This forest looks healthy… until you look closer

In Uganda’s Kibale National Park, a forest appears lush and green. But step inside, and you quickly realise something’s wrong. Where young trees should be pushing up from the forest floor, there’s only one plant, dense, spiky and impenetrable. This is Acanthus, a native shrub that has taken over huge areas of forest and stopped regeneration in its tracks.

We traveled deep into Kibale to uncover how a harmless-looking plant managed to hijack an entire ecosystem — and to meet the people fighting to bring the forest back.
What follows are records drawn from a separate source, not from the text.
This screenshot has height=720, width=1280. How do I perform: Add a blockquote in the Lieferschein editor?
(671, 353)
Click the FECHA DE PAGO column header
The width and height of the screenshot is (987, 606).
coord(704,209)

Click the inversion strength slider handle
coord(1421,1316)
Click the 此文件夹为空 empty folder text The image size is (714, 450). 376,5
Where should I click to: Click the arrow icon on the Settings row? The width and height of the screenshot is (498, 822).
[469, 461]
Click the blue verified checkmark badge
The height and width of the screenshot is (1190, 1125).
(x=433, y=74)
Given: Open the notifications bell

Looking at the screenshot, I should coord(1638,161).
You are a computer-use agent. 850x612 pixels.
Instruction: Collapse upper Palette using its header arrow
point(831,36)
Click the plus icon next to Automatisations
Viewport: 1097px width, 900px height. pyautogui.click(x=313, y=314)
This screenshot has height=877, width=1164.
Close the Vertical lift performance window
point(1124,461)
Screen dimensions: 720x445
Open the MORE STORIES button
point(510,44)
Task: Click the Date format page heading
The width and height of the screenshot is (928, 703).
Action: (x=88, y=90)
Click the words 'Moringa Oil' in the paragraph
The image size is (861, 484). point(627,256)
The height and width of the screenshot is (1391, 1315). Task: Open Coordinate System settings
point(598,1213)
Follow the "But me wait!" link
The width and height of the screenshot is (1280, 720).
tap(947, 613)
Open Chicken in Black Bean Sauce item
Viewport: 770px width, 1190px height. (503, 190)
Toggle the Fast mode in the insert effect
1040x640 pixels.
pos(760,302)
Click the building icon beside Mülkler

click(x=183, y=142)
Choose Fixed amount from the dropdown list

What we found was astonishing: seedlings struggling in darkness for five years, elephants accidentally making the invasion worse, and forests frozen in time in what ecologists call “arrested succession.”

But we also discovered a powerful solution. Restoration teams from our partner the Uganda Conservation Foundation are cutting back Acanthus by hand, rescuing native seedlings, and even collecting seeds from wildlife dung to help the forest recover. And in an unexpected twist, the removed Acanthus is being transformed into eco‑friendly briquettes that reduce pressure on the forest and create new jobs.

Rebuilding a forest takes a layer by layer approach. It all adds up to an inspirational tale of resilience, community, and nature’s ability to bounce back, with a little help.